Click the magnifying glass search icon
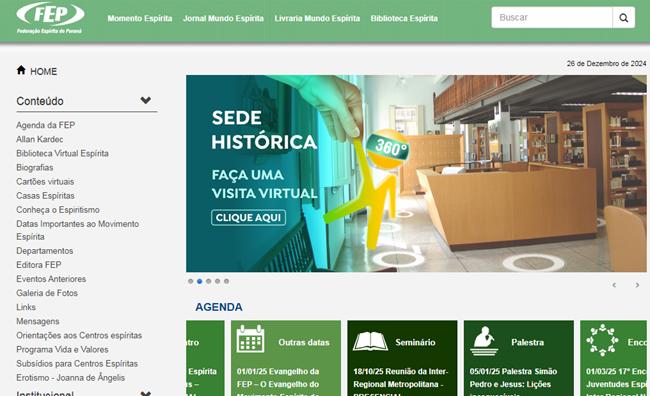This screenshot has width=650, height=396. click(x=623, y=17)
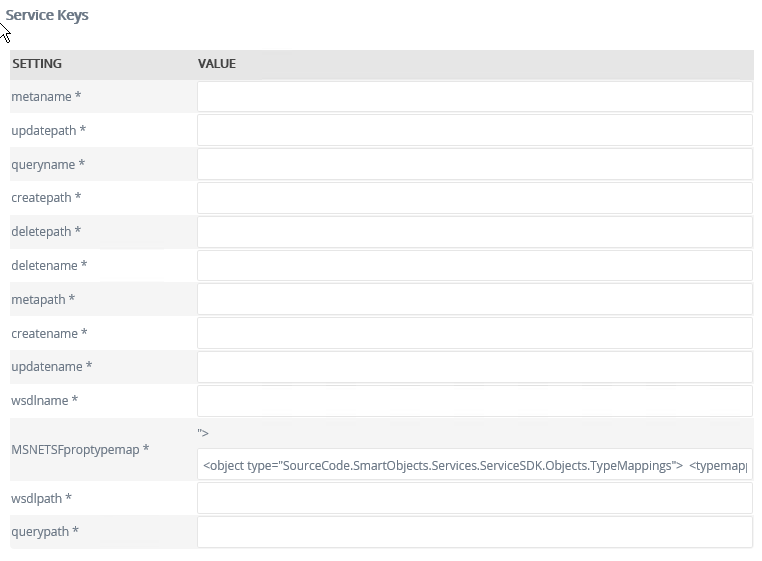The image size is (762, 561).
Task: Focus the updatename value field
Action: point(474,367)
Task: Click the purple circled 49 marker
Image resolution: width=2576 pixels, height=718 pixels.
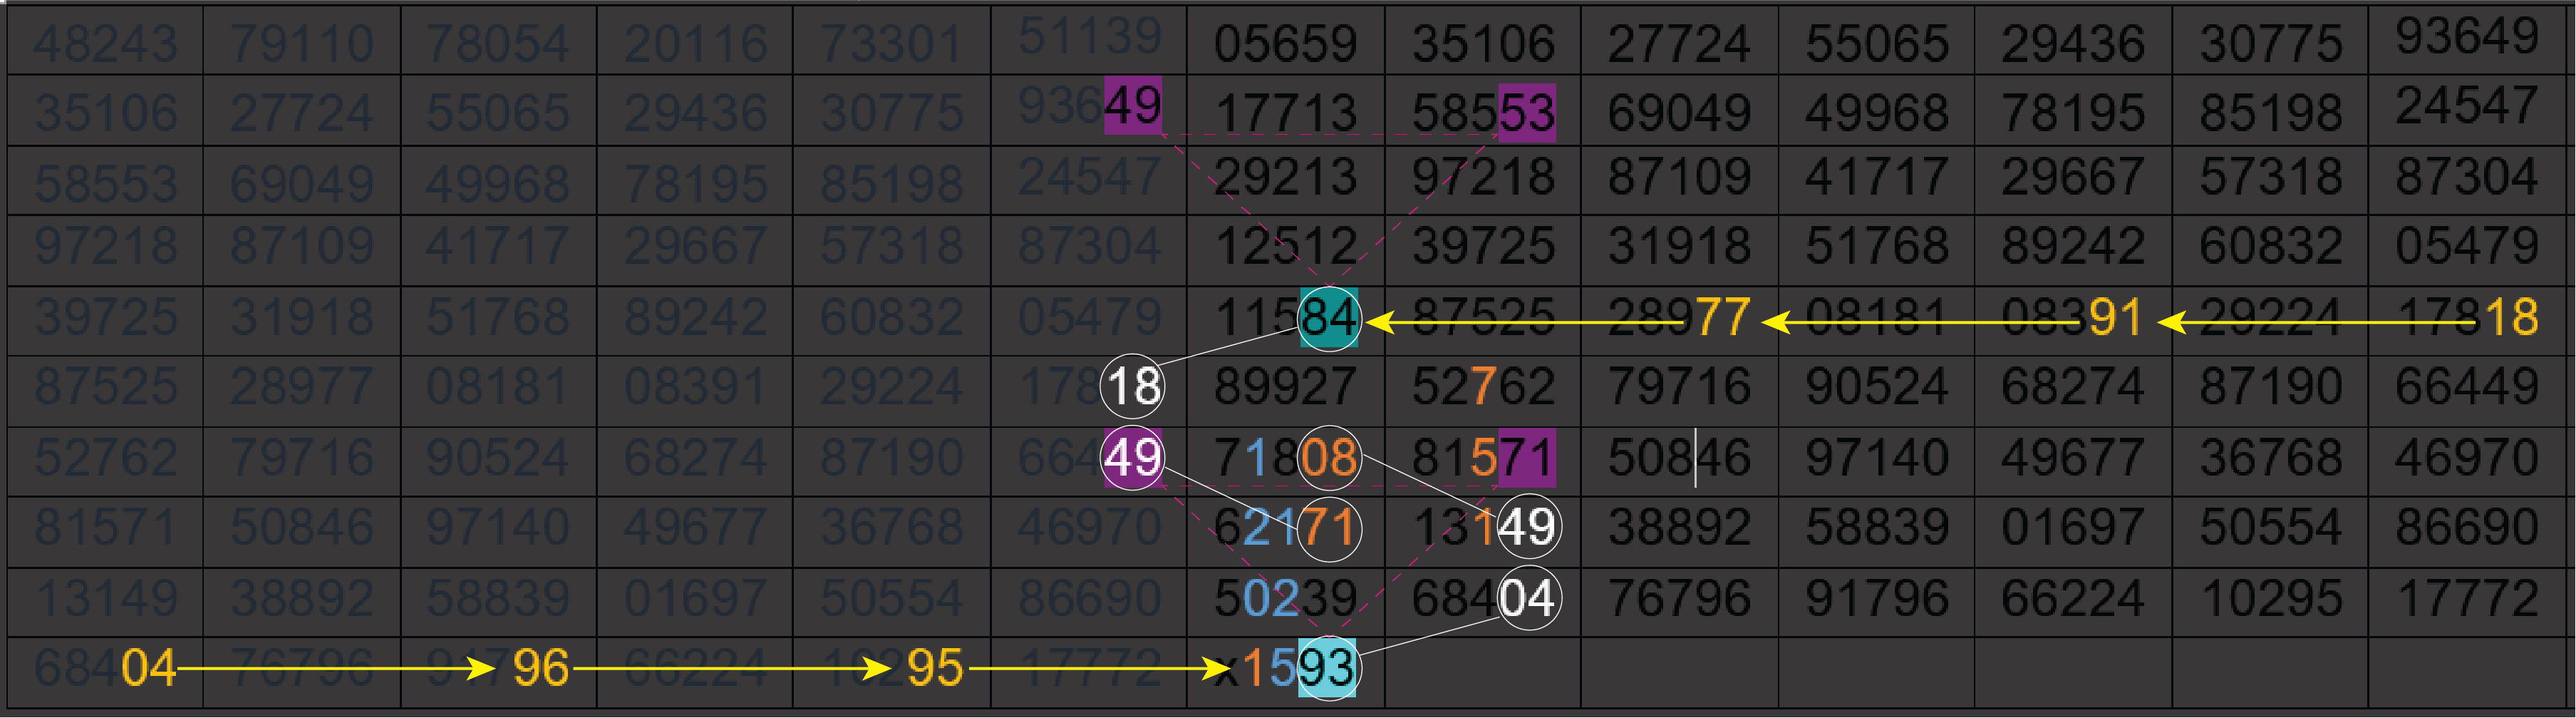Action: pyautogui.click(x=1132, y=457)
-------
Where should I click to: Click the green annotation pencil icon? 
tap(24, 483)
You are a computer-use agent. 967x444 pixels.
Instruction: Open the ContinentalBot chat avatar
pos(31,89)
-------
Turn the entries from the line with "Task: Click the purple circled 49 marker" to the line with "Action: pyautogui.click(x=1132, y=457)" into a Markdown table with the columns Row and Text, one numbered row per line, skipping blank lines. Leave the pictures out.

| Row | Text |
|---|---|
| 1 | Task: Click the purple circled 49 marker |
| 2 | Image resolution: width=2576 pixels, height=718 pixels. |
| 3 | Action: pyautogui.click(x=1132, y=457) |